Both companies say that while their Web detectors are attuned to whether someone is interested in, say, a Jaguar, they don't register visits to sites related to "sensitive" subjects like health or sex. They also don't read e-mails, banking sessions or postings on social networking sites.
Also, NebuAd and Phorm do not track consumers by name, but rather by long strings of digits that are considered impossible to reverse-engineer so as to determine their source. NebuAd generates its number by running a consumer's Internet Protocol address through a cryptographic system known as a one-way hash. Phorm uses another approach that creates a random string that changes from session to session.
Privacy advocates point out that with enough data, even anonymous profiles can be exposed as belonging to particular people. After all, there are only so many people who have plumbed the Web for information on cats, Chevrolets, porch swings, pool tables and trips to Zanzibar.
But Phorm doesn't let consumer fingerprints get that detailed. It will discard a marketing profile that isn't shared by at least 5,000 other people, Ertugrul said. NebuAd says it also has a cutoff but won't disclose it.
Phorm's protections pleased Simon Davies, founder of watchdog Privacy International. After Phorm hired Davies' consulting business, 80/20 Thinking Ltd., to review its practices, Davies pronounced the technology "privacy friendly."
In contrast, Davies noted, search engines retain detailed logs of their users' queries, often for years. "Google and other companies have deployed technologies far worse than anything Phorm could have ever dreamt up," he said.
One difference is that search engines provide a clear service, while the purported consumer benefits of personalized ad networks are hazier.
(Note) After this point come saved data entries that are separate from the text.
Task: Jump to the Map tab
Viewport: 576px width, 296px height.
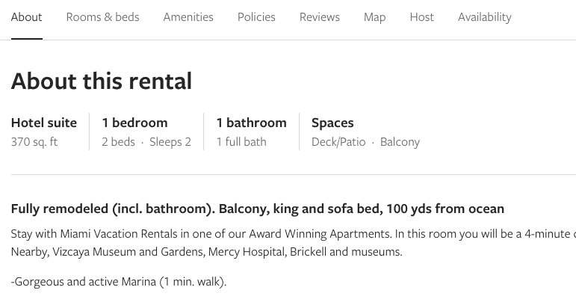Action: [375, 17]

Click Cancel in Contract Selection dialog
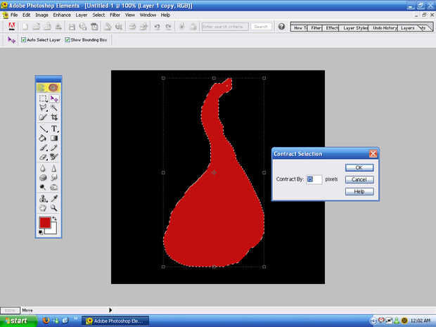(359, 179)
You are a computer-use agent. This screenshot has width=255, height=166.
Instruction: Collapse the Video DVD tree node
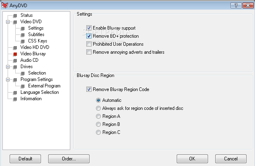tap(8, 22)
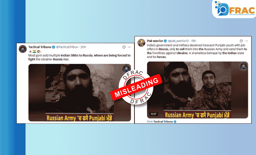Image resolution: width=256 pixels, height=155 pixels.
Task: Open more options on Pak warrior tweet
Action: [x=246, y=41]
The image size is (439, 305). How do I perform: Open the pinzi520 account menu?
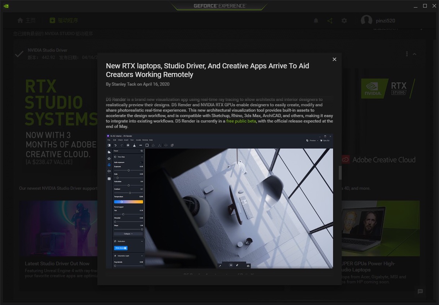pyautogui.click(x=385, y=20)
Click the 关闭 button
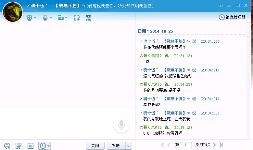Image resolution: width=253 pixels, height=150 pixels. pyautogui.click(x=95, y=146)
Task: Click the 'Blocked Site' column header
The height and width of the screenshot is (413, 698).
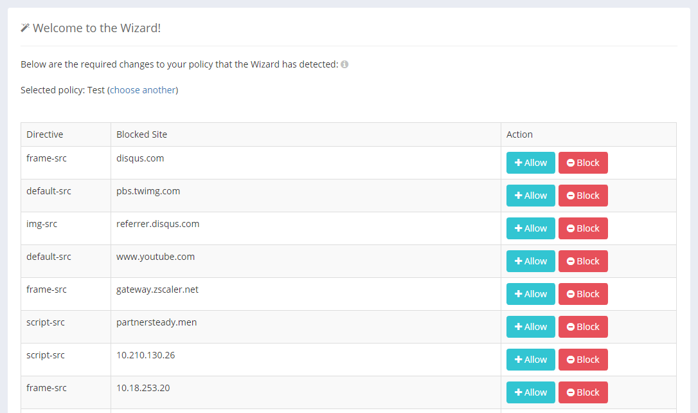Action: [x=141, y=134]
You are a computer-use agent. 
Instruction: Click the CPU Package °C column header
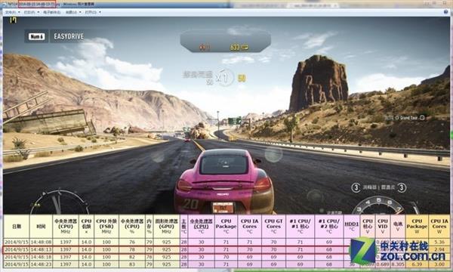point(226,227)
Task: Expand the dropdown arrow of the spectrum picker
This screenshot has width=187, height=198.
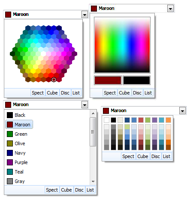Action: point(170,9)
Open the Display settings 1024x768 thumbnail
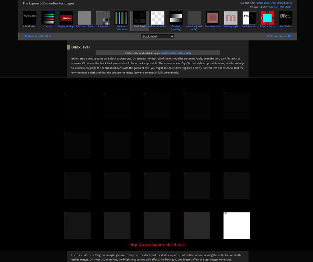 66,18
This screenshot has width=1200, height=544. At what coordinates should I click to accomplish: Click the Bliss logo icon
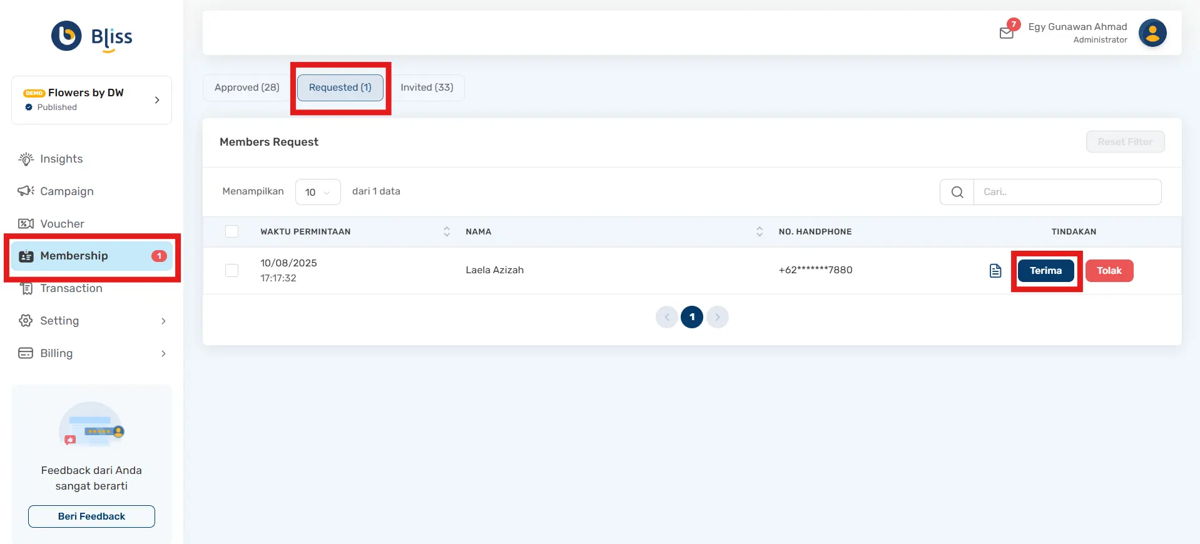click(x=67, y=36)
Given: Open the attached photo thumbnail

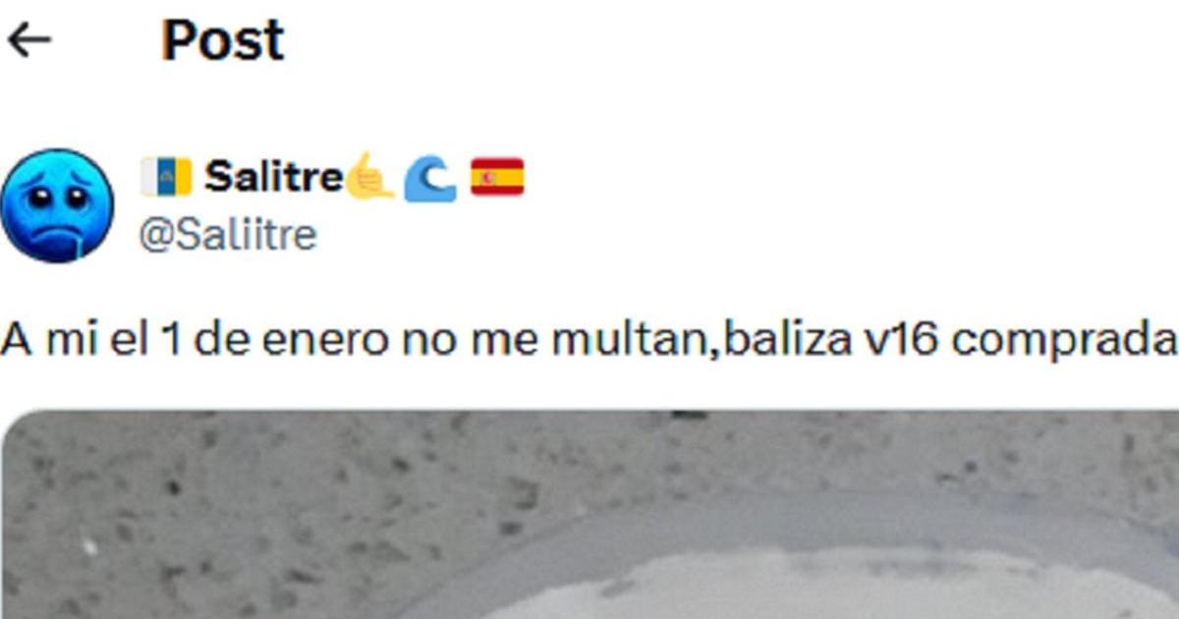Looking at the screenshot, I should 590,514.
NebuAd and Phorm argue that people are tired of being bombarded with irrelevant ads. The companies also contend more free content would flourish if better targeting made Web advertising more lucrative.
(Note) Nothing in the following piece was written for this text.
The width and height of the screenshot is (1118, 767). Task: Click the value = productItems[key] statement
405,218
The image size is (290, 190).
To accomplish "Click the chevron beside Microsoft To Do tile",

While Davies found Phorm's technology itself inoffensive, he said Internet service providers should clearly disclose the system to their customers and get their permission.
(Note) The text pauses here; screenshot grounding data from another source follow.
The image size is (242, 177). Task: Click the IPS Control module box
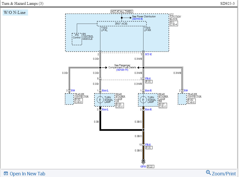click(77, 39)
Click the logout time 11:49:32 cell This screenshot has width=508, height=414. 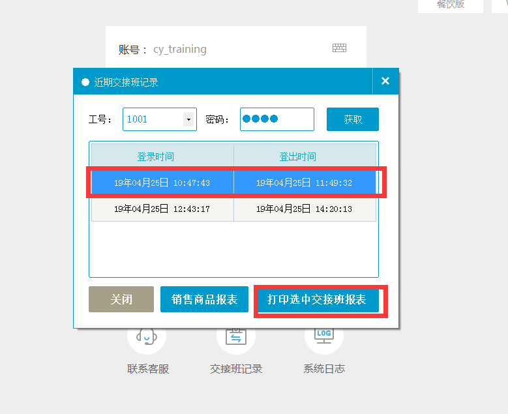[305, 183]
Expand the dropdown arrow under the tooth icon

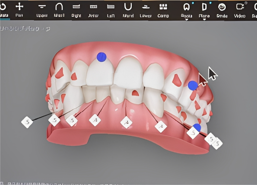(x=187, y=19)
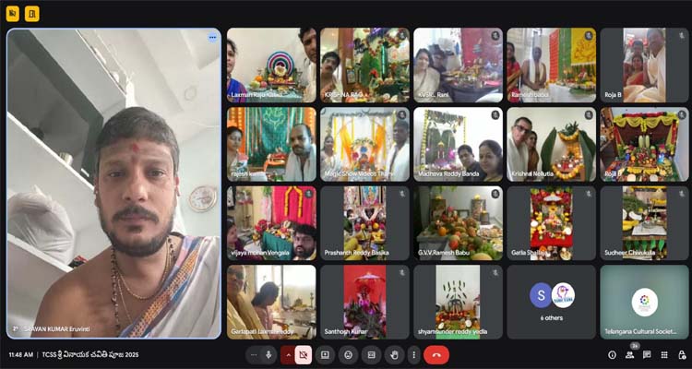
Task: Turn on captions in the toolbar
Action: (x=371, y=354)
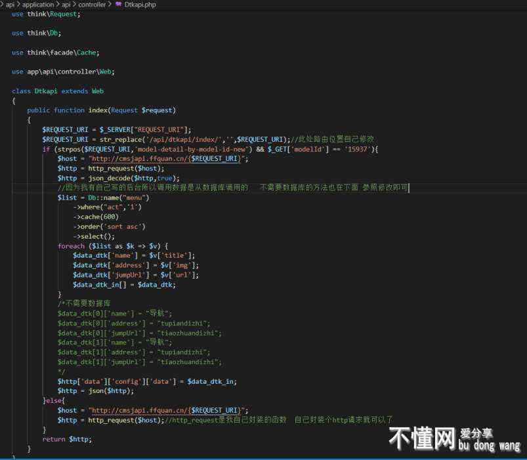Click Request in the use think\Request line
The image size is (527, 460).
point(64,13)
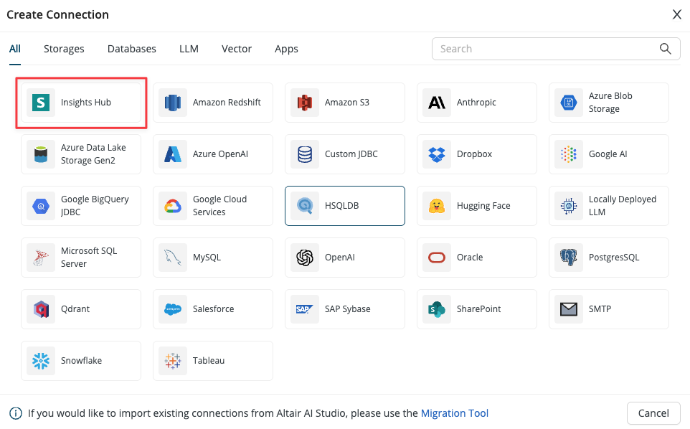Screen dimensions: 690x429
Task: Choose the Tableau connection icon
Action: 172,361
British regulators have reached a similar conclusion, clearing ISPs with 70 percent of the country's broadband market — British Telecom, Virgin Media and Carphone Warehouse — to soon deploy Phorm's technology. It remains to be seen whether excluding users unless they opt in will dramatically limit Phorm's reach.
Still, opponents vow to keep fighting. They question whether ISPs will adequately explain the service when seeking subscribers' consent. The critics also say that even with customers' agreement, Phorm could violate British surveillance laws because parties sending communications have to consent as well.
Meanwhile, NebuAd's system is already scanning the traffic of 10 percent of the United States' broadband subscribers. NebuAd won't list the ISPs it's working with, other than CenturyTel Inc., which serves 530,000 broadband subscribers. NebuAd's system runs unless subscribers specifically opt out, and it's unclear how the ISPs are informing customers it exists.
Why relatively little fuss about it?
Richard Clayton, a Phorm critic with the Foundation for Information Policy Research, detects cultural differences. "Americans are used to having their personal data bought and sold in a way that is entirely unlawful within Europe," he noted in an e-mail.
NebuAd has also kept quieter than Phorm, which is a publicly traded company.
Yet there's a bit more going on. In a now-abandoned incarnation, Phorm was 121 Media Inc., a provider of ad technology commonly derided as spyware. Also, British Telecom's initial trials with Phorm weren't disclosed to customers.
Deserved or not, those strikes against Phorm's reputation haven't helped a technology with a potential creepiness factor.
The hurdle was apparent when Davies' firm gave Phorm its first privacy assessment.
"There is a serious risk that the product will be perceived as invasive," the report said. "The fact of having one's Web activity analyzed will, in the minds of some, be an intrusive act, regardless of legal analysis."